Cisco Beckons Carriers to the Cloud
Cisco is announcing a blueprint called Unified Service Delivery (USD), which it claims will simplify the carrier data center and let carriers make better use of virtualization -- the technology that treats groups of servers or disk drives as pools of resources to be divided arbitrarily among users and services.
USD is a step beyond the Unified Computing System that Cisco recently announced -- the all-in-one data center package that, in many people's eyes, puts Cisco in competition with server vendors. (See Cisco Dreams of Data Center Unity.)
"This is really a grouping of the data center with the entire wide area network," says Eve Griliches, an analyst with IDC . "Cisco's previous announcements were about unifying the data center. Now they're telling service providers they can take this unified data center and attach it to the network, to get to the customer that's already on that network."
The whole idea is to get carriers into the swing of cloud networking so they can offer cloud services the way Amazon.com Inc. (Nasdaq: AMZN) has been doing. To hear the equipment vendors tell it, cloud services should be creating a kind of excitement in the telecom trade press not seen since lotion-infused sheets rocked Tissue World.
But the response so far hasn't been worth sneezing at. AT&T Inc. (NYSE: T) has gotten into the cloud game with its Synaptic Hosting service, announced in August. (See AT&T Goes Synaptic.) But in most cases, service providers aren't showing interest, says Simon Aspinall, a marketing director at Cisco.
The key is that service providers -- and many data centers, for that matter -- aren't using new data center technology to its fullest extent, Aspinall says.

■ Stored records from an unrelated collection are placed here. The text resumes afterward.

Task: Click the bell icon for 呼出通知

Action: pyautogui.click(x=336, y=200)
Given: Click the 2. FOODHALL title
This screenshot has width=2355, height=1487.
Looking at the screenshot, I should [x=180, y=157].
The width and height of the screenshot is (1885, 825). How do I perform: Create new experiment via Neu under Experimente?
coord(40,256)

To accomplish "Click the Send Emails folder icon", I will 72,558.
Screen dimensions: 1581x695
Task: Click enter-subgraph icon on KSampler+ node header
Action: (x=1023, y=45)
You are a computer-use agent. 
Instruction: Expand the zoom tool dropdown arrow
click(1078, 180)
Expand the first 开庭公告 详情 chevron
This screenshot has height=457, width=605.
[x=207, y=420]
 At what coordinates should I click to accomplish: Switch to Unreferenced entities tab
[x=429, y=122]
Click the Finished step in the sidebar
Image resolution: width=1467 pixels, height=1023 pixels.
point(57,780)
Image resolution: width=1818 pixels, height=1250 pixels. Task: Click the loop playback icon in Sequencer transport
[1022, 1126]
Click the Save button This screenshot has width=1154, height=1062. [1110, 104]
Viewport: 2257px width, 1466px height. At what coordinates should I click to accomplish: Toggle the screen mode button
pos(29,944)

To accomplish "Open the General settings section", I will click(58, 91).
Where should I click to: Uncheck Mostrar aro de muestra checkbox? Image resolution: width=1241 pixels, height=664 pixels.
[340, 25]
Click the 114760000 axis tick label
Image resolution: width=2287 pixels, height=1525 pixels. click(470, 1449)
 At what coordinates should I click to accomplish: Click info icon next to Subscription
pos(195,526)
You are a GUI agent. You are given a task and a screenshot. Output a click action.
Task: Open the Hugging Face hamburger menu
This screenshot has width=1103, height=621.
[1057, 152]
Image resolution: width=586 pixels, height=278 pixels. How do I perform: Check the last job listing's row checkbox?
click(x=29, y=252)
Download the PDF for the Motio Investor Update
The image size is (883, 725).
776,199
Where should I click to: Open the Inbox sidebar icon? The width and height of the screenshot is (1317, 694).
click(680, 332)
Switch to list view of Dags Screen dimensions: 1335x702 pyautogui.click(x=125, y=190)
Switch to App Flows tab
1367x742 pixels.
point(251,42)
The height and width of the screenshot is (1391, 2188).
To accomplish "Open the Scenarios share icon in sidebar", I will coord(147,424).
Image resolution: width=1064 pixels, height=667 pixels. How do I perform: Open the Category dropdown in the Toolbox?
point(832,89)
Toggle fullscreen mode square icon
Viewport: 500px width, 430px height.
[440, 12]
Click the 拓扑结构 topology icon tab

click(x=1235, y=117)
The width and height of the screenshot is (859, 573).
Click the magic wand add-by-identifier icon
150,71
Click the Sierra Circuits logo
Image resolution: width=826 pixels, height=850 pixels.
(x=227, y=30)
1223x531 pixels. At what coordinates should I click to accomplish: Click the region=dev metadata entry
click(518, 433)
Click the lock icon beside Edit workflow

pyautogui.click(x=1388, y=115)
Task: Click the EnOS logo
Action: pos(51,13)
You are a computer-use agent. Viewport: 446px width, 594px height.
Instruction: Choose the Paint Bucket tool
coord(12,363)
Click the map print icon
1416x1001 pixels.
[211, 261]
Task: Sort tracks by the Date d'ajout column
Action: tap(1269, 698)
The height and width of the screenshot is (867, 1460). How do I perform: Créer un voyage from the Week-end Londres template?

"Not many people have put in place the virtualization benefits. Not many people have put in place the unified fabric benefits," he says. "It's surprising how often they are not. You still see people put a server in place, put one service on it, and let it run."
Cisco isn't the first vendor to make this kind of observation. Juniper Networks Inc. (NYSE: JNPR) rolled out its own data center architecture in November, with the goal of simplifying the network. In Juniper's case, that meant grouping multiple routers virtually, so that the network thinks of them as a single chassis. In turn, that technique can help eliminate layers of aggregation.
"The basic architecture of the data center grew organically 10 years ago and hasn't really been rethought since," says Andrew Ingram, vice president of product marketing and business development for Juniper's data center business group.
But for some carriers, it could take more than an architecture to get cloud services rolling, says Frank Dzubeck, principal analyst with Communications Network Architects.
The problem is that cloud offerings come with more baggage than hosted services do. The most common model is likely to be a hybrid cloud, one that combines guarded, private networks with a public cloud that multiple enterprises would use for less sensitive work. That creates security and reliability questions that carriers need solid answers for, according to Dzubeck.
Moreover, carriers are going to have to open some control to the multiple tenants of the cloud. "The customer is going to have to be able to manage not only their private network that they own, but the portion of the cloud they're getting from the carrier," Dzubeck says. "That's one of the reasons you see things moving slowly with this hybrid cloud."
The good news is that carriers are thinking about these problems and looking for ways to make the cloud work for them. "We're much further along than people think we are," Dzubeck contends. "The industry is starting to look at what it's going to take to make it into a much more robust business environment."
Griliches thinks USD could be a good first step. "It'll really help service providers provision faster. It just takes too damn long for service providers to initiate services," she says.
It comes down, as usual, to the threat of service providers becoming dumb pipes that carry over-the-top services (cloud services, to be exact) from the likes of Amazon, Google (Nasdaq: GOOG), Microsoft Corp. (Nasdaq: MSFT), or Yahoo Inc. (Nasdaq: YHOO). Better service provisioning might not change that situation by itself, but it at least gives the carriers something to counter with.
"It can put them in a situation to partner with over-the-top guys or even offer services that those guys might want to buy," Griliches says. "It may not make them into a whole different type of provider, but it at least will put them on par with the over-the-top guys."
As for Cisco's USD itself, the first steps involve not just the philosophy behind the word "unified," but some new product offerings as well.
Cisco is introducing two 10-Gbit/s modules and a 40-Gbit/s card for the CRS-1, the goal being to make the four- or eight-port varieties of the core router viable options for data center interconnect. Cisco is also creating a data-center version of the CRS-1's software licensing agreement.
The CRS-1 won't be the only option, Aspinall stresses -- but Cisco needed lower-cost options in order to make it viable for connecting data centers. The key point, he says, is that Cisco is providing a concrete link between its unified data center and the greater carrier network.